WHAT IS REQUIRED: Everything from the "Viewport: 681px width, 387px height." line to the final line of the listing should be written out exactly. Skip the pictures.

SUPPLIED ENTRIES:
****

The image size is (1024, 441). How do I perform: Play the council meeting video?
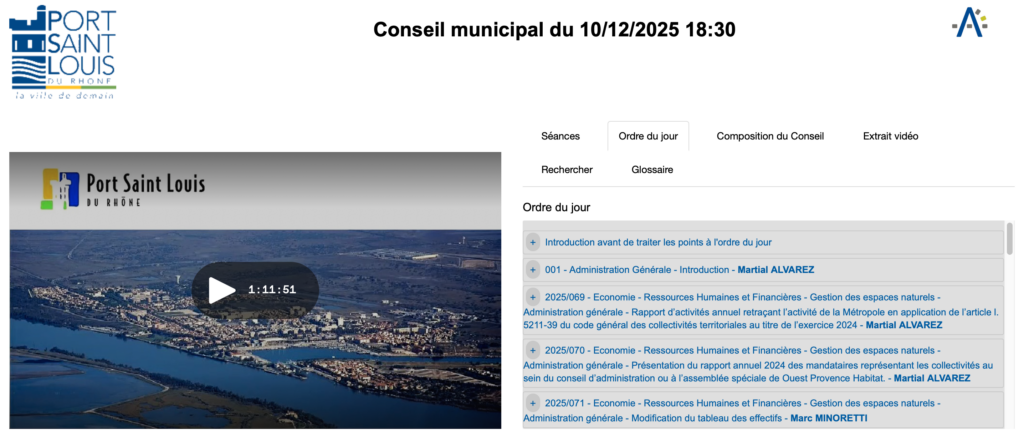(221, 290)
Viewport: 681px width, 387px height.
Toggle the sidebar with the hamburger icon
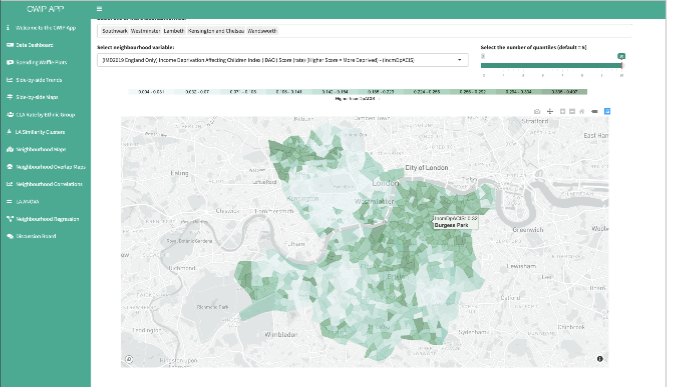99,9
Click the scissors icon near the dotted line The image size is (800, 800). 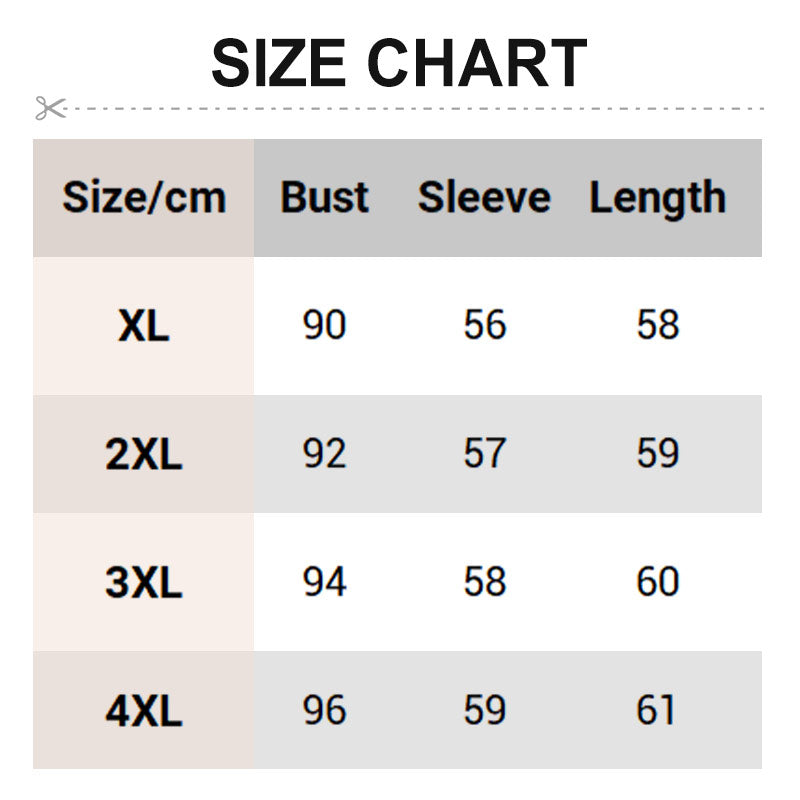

****

TASK ANSWER:
Viewport: 681px width, 387px height.
Toggle the sidebar with the hamburger icon
99,9
Click the scissors icon near the dotted line The image size is (800, 800). 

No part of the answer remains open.